_EXERCISE PROMPT_.
This exercise calls for an exact copy of the listing, with no pictures kept.

_DATA LISTING_.
# # #

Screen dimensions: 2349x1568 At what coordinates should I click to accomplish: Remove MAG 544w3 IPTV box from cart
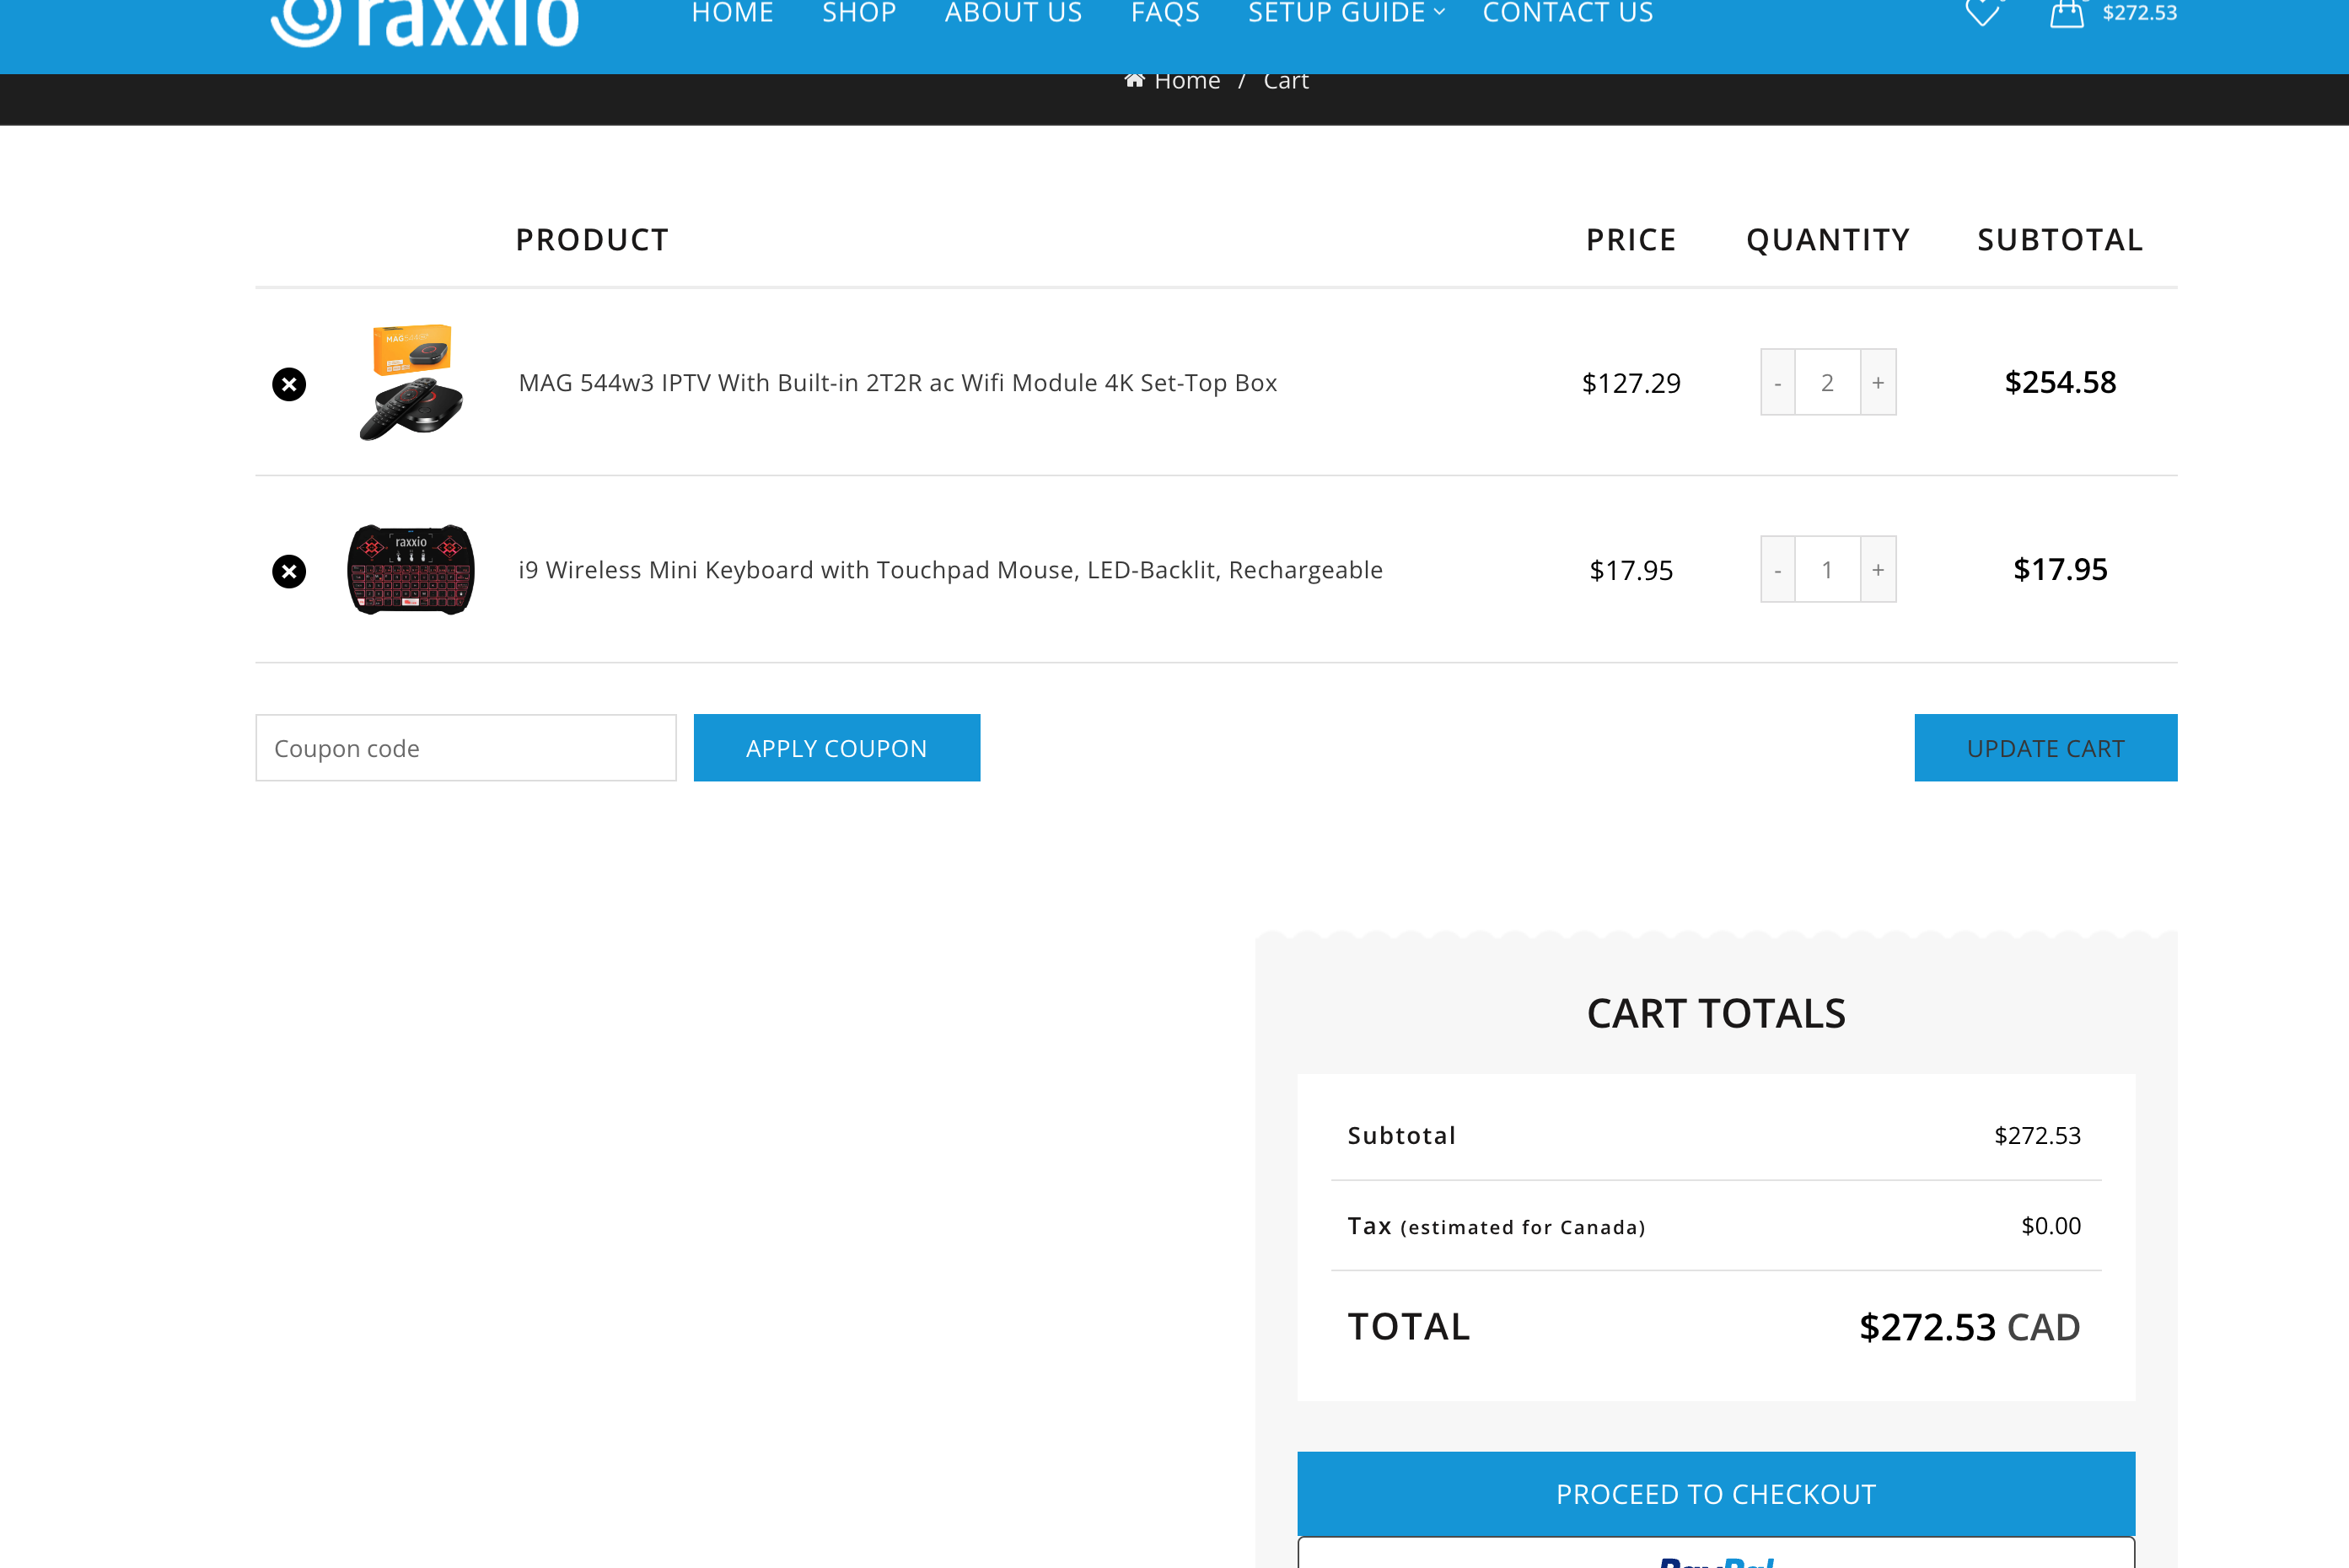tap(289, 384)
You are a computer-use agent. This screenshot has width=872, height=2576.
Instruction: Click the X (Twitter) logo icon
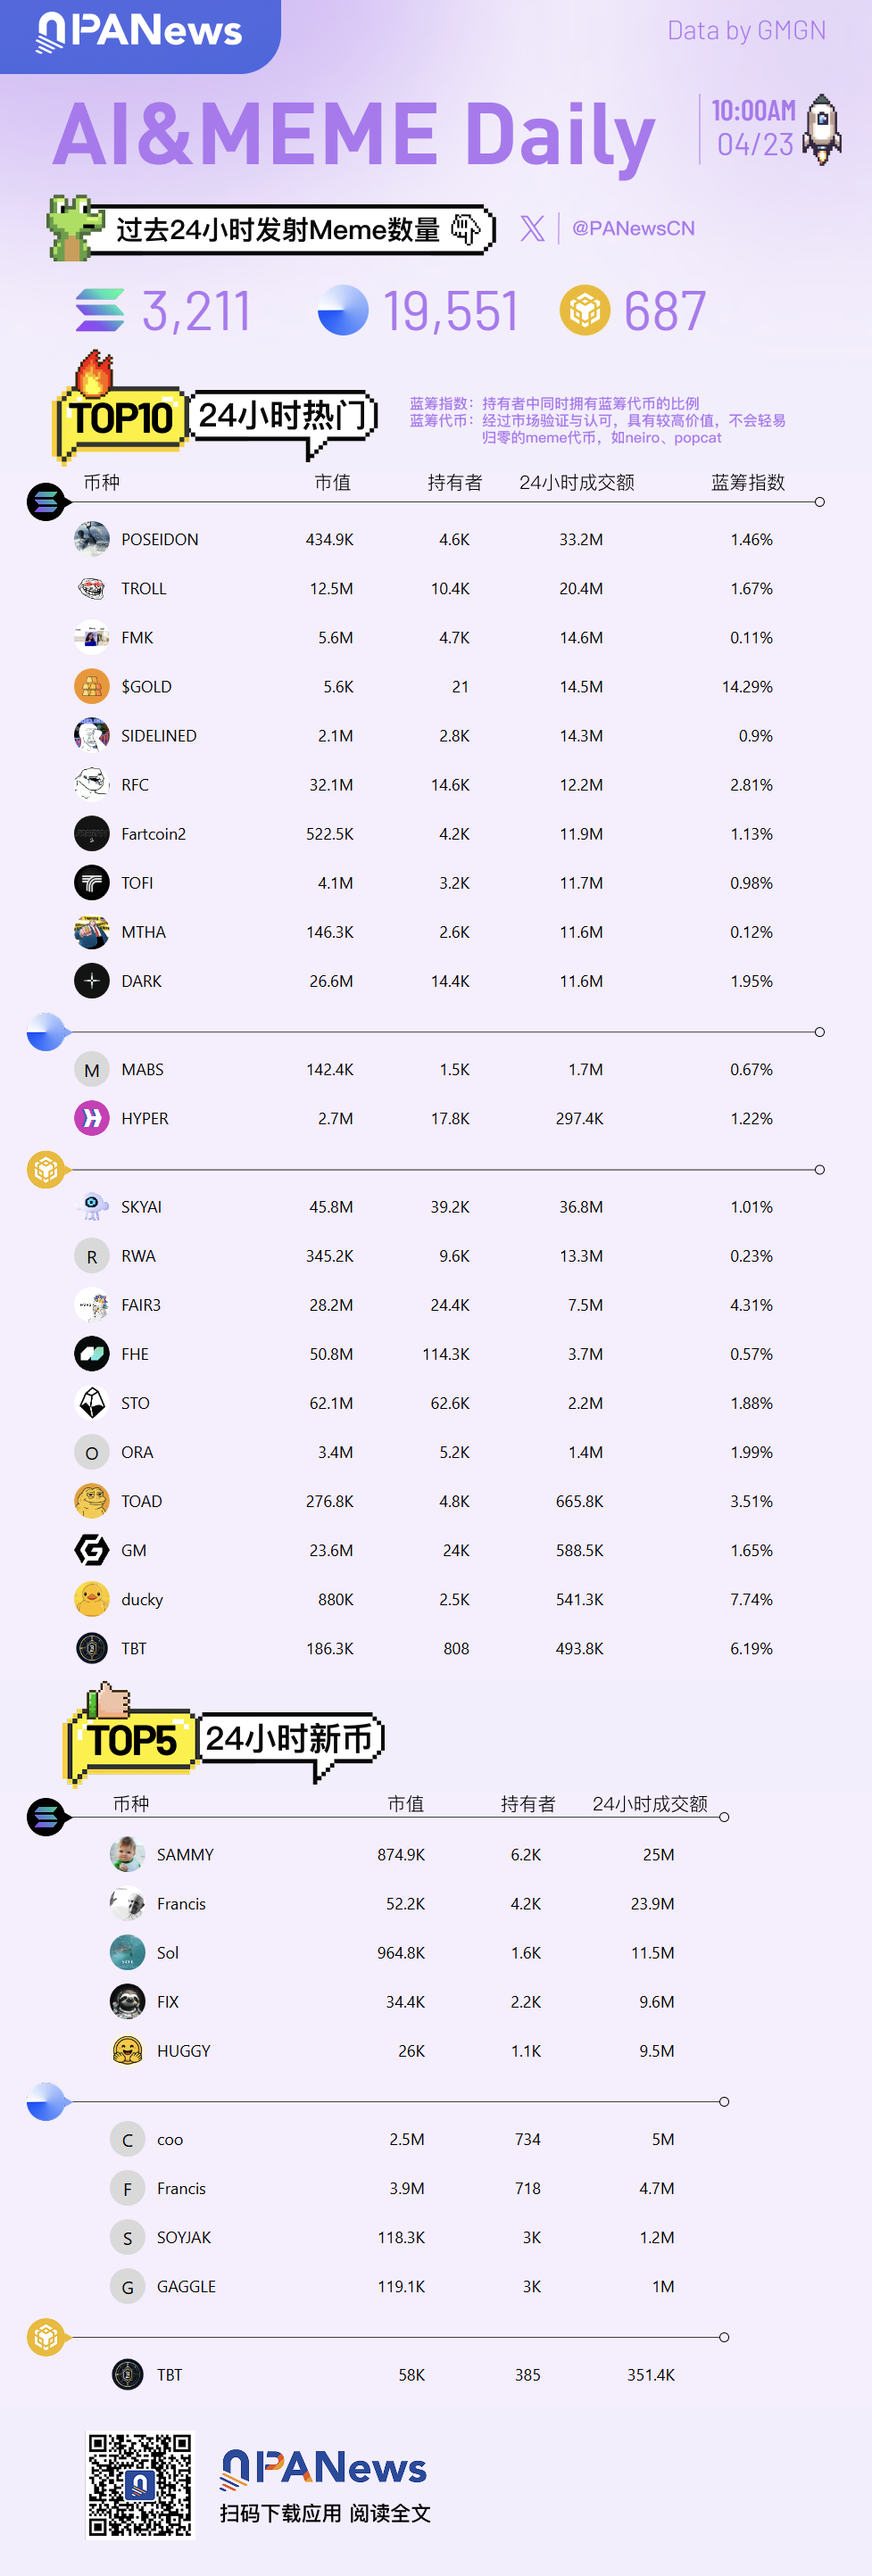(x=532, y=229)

# # #

_WRITTEN REPLY_.
Screen dimensions: 2349x1568 At what coordinates should I click to accomplish: Remove MAG 544w3 IPTV box from cart
tap(289, 384)
You are a computer-use agent. This screenshot has width=872, height=2576.
Instruction: Click the X (Twitter) logo icon
(x=532, y=229)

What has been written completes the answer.